Acórdão nº 06P662 de Supremo Tribunal de Justiça (Portugal), 20 de Dezembro de 2007

Magistrado ResponsávelSOUTO DE MOURA
Data da Resolução20 de Dezembro de 2007
EmissorSupremo Tribunal de Justiça (Portugal)

Em processo comum, o Tribunal Colectivo da Vara Mista de Coimbra, reformulando a decisão anteriormente proferida, em obediência ao Acórdão do Supremo Tribunal de Justiça de 26-01-2005, condenou AA, pela prática de um crime de tráfico de estupefacientes p. e p. pelo art. 21.º, n.º 1, do DL 15/93, de 22-01, na pena de 4 anos e 3 meses de prisão.
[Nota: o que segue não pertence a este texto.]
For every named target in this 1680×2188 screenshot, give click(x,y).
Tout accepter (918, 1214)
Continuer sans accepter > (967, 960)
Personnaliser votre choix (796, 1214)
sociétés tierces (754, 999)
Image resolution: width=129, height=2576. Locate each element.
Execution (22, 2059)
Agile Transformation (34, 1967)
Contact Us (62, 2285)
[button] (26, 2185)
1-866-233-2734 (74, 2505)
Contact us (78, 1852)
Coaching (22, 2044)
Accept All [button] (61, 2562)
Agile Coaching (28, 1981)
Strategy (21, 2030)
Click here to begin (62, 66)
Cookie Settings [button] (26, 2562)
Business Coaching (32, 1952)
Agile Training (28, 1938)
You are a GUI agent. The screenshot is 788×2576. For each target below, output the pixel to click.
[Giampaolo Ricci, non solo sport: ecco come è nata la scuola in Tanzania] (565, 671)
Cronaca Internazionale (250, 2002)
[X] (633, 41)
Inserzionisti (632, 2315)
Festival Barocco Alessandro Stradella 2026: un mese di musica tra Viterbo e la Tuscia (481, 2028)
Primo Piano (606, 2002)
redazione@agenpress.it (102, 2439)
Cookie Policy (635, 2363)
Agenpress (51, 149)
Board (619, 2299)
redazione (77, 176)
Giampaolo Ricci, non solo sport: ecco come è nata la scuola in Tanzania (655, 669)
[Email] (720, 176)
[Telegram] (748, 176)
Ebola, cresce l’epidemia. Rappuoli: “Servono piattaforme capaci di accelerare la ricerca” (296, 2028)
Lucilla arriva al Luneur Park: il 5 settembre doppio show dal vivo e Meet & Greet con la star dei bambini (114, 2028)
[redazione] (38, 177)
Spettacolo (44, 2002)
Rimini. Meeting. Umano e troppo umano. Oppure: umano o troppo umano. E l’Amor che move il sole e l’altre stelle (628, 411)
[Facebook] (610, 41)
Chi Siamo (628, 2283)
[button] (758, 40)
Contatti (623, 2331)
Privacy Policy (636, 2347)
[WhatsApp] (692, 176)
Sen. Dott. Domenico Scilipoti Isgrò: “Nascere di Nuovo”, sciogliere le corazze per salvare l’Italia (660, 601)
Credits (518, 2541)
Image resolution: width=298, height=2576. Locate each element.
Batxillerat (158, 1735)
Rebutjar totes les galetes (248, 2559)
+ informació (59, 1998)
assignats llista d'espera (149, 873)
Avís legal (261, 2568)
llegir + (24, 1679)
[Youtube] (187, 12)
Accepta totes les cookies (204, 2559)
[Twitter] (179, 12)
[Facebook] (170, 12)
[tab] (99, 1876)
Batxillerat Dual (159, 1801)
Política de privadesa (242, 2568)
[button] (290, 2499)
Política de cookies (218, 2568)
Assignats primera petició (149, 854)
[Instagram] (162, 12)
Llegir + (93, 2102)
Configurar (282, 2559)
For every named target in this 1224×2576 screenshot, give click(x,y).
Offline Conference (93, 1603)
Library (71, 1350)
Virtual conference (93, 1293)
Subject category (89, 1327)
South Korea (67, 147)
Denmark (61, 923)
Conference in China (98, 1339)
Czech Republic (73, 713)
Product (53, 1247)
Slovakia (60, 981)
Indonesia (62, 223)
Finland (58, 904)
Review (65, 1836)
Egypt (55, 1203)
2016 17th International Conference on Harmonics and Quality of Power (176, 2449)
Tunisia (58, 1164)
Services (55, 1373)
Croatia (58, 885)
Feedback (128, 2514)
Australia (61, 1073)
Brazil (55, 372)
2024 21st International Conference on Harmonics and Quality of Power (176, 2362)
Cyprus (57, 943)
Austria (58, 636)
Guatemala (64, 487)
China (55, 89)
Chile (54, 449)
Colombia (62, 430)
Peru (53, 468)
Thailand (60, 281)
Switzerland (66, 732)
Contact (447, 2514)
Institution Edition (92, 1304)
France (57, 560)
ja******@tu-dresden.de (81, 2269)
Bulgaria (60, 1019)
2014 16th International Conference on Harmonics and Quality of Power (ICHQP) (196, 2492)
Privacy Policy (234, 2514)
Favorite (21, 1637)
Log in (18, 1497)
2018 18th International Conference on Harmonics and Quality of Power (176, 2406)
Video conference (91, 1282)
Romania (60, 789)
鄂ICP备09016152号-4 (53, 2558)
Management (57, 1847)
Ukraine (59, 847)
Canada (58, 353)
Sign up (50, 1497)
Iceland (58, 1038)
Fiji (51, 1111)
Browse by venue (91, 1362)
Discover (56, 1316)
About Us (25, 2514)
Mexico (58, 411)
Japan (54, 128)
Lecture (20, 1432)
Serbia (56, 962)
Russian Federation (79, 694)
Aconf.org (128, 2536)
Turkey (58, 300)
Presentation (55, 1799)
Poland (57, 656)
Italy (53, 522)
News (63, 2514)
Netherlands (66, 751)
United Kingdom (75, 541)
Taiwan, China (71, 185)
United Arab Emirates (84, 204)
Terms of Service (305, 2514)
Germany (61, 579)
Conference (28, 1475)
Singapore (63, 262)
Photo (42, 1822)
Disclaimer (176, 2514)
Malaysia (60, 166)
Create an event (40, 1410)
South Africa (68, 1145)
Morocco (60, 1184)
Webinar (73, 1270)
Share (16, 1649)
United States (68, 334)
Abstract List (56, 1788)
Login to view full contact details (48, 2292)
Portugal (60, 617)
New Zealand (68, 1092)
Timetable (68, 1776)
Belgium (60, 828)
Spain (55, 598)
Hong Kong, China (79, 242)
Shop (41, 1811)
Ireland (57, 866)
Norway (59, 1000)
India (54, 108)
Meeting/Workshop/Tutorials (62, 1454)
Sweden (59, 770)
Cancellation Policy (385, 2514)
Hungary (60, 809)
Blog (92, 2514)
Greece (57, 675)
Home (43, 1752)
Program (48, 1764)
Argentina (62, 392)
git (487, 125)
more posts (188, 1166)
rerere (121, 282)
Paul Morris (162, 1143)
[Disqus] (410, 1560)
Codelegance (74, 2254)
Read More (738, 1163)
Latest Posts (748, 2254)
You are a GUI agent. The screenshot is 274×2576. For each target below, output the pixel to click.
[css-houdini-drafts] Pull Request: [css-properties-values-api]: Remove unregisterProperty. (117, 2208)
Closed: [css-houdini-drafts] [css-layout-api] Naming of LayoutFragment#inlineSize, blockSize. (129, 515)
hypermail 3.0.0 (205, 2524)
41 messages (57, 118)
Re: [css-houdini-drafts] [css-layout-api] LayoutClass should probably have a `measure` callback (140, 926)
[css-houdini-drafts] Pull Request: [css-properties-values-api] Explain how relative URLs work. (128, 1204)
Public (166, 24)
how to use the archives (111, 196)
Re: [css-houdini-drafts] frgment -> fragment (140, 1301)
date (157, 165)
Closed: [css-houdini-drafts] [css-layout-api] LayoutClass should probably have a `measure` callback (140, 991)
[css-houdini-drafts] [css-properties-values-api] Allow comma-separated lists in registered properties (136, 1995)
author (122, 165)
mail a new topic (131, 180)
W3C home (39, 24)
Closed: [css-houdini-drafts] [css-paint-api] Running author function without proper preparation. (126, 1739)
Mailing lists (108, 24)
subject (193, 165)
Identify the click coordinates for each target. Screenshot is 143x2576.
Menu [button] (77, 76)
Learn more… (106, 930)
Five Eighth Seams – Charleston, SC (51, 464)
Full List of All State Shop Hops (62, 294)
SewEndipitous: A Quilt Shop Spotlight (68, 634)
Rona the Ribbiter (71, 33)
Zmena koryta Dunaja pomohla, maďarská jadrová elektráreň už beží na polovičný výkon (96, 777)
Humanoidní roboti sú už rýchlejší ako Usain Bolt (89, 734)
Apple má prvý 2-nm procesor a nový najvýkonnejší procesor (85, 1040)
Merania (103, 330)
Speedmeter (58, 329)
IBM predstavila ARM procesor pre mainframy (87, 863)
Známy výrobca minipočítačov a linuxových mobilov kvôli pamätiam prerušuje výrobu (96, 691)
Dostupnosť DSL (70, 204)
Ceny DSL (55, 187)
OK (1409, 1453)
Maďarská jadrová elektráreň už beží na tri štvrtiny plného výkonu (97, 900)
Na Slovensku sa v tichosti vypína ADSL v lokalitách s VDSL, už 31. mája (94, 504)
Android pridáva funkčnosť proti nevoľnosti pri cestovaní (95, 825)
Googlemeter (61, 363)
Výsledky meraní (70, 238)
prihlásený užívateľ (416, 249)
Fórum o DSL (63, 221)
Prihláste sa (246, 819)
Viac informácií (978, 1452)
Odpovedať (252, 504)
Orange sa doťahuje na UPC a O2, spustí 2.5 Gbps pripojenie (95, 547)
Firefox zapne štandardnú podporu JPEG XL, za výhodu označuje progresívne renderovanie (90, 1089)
De tal decisão interpôs o arguido recurso para o Tribunal da Relação de Coimbra, o qual, por acórdão de 07-12-2005, o rejeitou por manifestamente improcedente. É desta decisão que agora foi interposto recurso para o presente S.T.J..

A - DECISÃO DA PRIMEIRA INSTÃNCIA 1 - MATÉRIA DE FACTO No acórdão da Vara Mista de Coimbra de 29/8/2005, que procedeu à reformulação da decisão antes proferida em 1ª instância, apenas em relação ao arguido AA, foram considerados os seguintes a) Factos provados (transcrição): "O arguido BB, desde há cerca de quatro anos que se dedica à venda de produtos estupefacientes, designadamente de ecstasy.

Fá-lo em Lisboa e noutras zonas do país (como Coimbra), mediante contactos que estabelece com consumidores e revendedores.

Tendo nacionalidade holandesa e família a residir na Holanda, com facilidade se desloca a esse país.

Essas deslocações destinam-se a visitar a família e a adquirir ecstasy.

Este produto que traz da Holanda - sendo que de cada vez se abastece de quantia não inferior a 2500 comprimidos -, destina-o o arguido BB à revenda, em Portugal.

Em média adquire cada comprimido por 1 euro e revende-o a 2,5 euros, embolsando o respectivo diferencial pecuniário.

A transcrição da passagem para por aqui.